Eğitim amaçlı kullanılacağı için ağaç türlerinin dünya üstünde bulunanları hatta, Türkiye’de bulunan çeşitleri, Ankara iklimine uygun şekilde seçilmiş. Burada bir peyzaj düzenlemesi yapılmış. Hala bu bahçeye yeni türler geliyor.
Bazıları da zaman içerisinde yaşlanıyor veya kuruyor. Bahçe kendi içerisinde bir dinamizme sahip. Aynı zamanda pek çok otlu tür de yine bu bahçede yer alıyor. Bunlar içerisinde de bu bahçenin biyoçeşitliliğini artıran pek çok bitki türü var” diye konuştu.
“Çok ilgi çekiyor”
Tabiat ve Kültür Varlıkları Kurumu’nca gerek yaşına gerekse büyüklüne göre ‘anıt ağaç’ statüsü verilen 5 ağacın olduğunu söyleyen Körüklü, “Mesela Arizona servisi var. Arizona servisinin şehir içindeki en büyük örneği. Hemen arkasında ağlayan çam ya da Himalaya çamı denilen gene egzotik bir türümüz var.
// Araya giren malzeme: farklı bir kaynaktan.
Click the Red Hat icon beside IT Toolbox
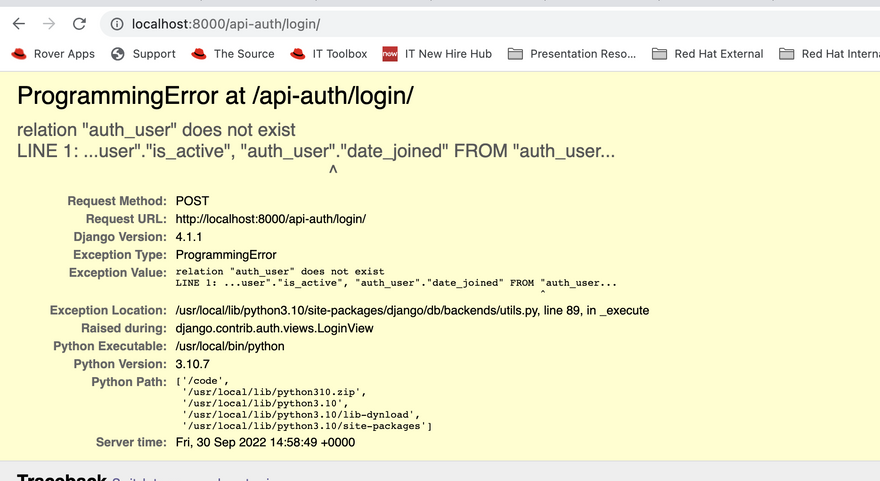 coord(298,54)
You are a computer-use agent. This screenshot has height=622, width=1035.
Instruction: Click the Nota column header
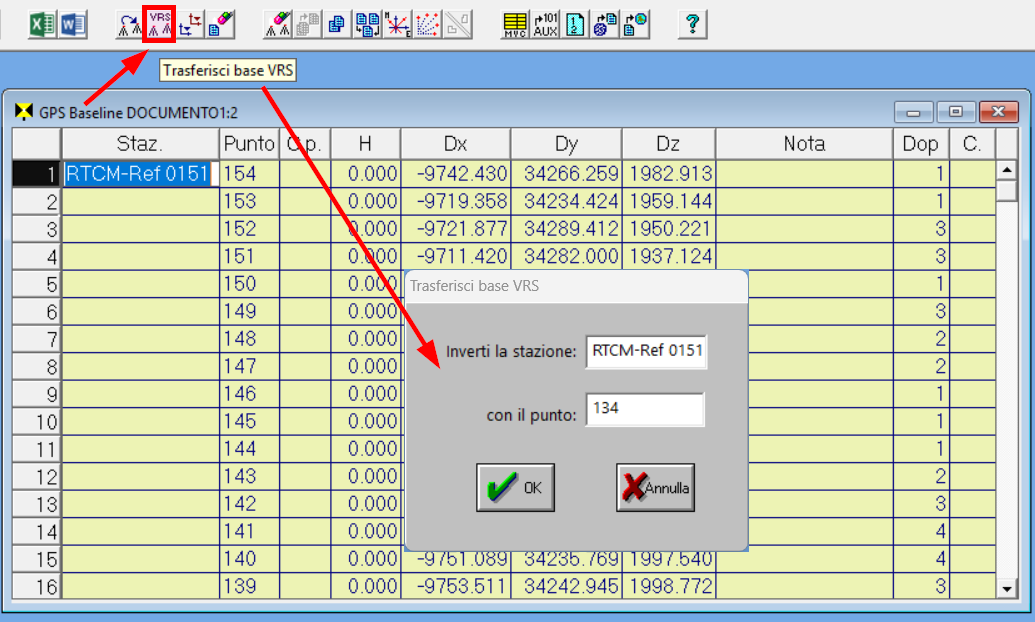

Bir Toros köknarı sağlı sollu. Bunlar da çok iyi korunaklı iki Fen Fakültesi binasının arasında en güzel formuna ulaşmış. Yine egzotik olan su servileri var. Ana vatanları Virginia olan kurşun kalem ardıçları var. Onlardan da bir tanesi yine anıt ağaç statüsünde. 400 ila 500 arasında tür sayısıyla temsil ediliyor.
Bunların yaklaşık 140 tanesi ağaç türü ve çalılar. Mesela Akçaağaç koleksiyonumuz var. Yine doğal olarak yetişen 5 çam türünün 4’ünü bu bahçede görmek mümkün. Dünya üstünde mevcut 3 tane sedir ağacı var ve bunların 3’ü de yine bahçemizde var. Bunlar eğitim amaçlı çok iyi karşılaştırmaların yapıldığı, öğrencinin direkt ağacın yanında eğitim aldığı türler.
Bu bahçe öyle bir düzenle yapılmış ki her mevsim çiçekli bitkiler görebileceğiniz bir düzene sahip. Bu aynı zamanda sadece öğrenciler için değil, çevreden de çok ilgi çeken Ankara şehir içerisindeki en güzel bahçelerden biri olarak görev de yapıyor aynı zamanda” ifadelerini kullandı.
Çeşitli hayvan türleri var
Körüklü, bahçede 2 yaşamlı, sürüngen ve memeli olmak üzere 9 hayvan türünün, 26 kuş türünün, 30 omurgasız hayvan türünün bulunduğu söyledi. Körüklü, şu ifadeleri kullandı:
“Özellikle kuş çeşitleri, bitki çeşitliğine bağlı, şehir içerisinde bazı göçmen kuşların da ziyaret ettiği ve kışın beslendiği bir alan burası. Yerli türlerimizden pek çok kuş çeşidinin yanı sıra böcek çeşitliği de var. Memeli türleri var ki bunlar içerisinde kedi, köpek dışında da kaplumbağa gibi bir sürüngen ve aynı zamanda kirpi türü var. Onun dışında bazı akşamları rastladığımız kulaklı orman baykuşu gibi şehir içerisinde kolay kolay göremeyeceğiniz türler de bu bahçeyi barınak olarak kullanıyor. Mantar türleri var. Yine bu bahçede kara yosunu dediğimiz yosun türleri var. Havuzlarda balıklarımız var ve bunlarla beraber belki de hala tespitini yaptığımız yeni türler de ilave oluyor. Son birkaç yıldır özellikle yeşil papağanlar ve sincaplar buraya getirildi. Bahçemizin türleri arasına girdi onlar da.”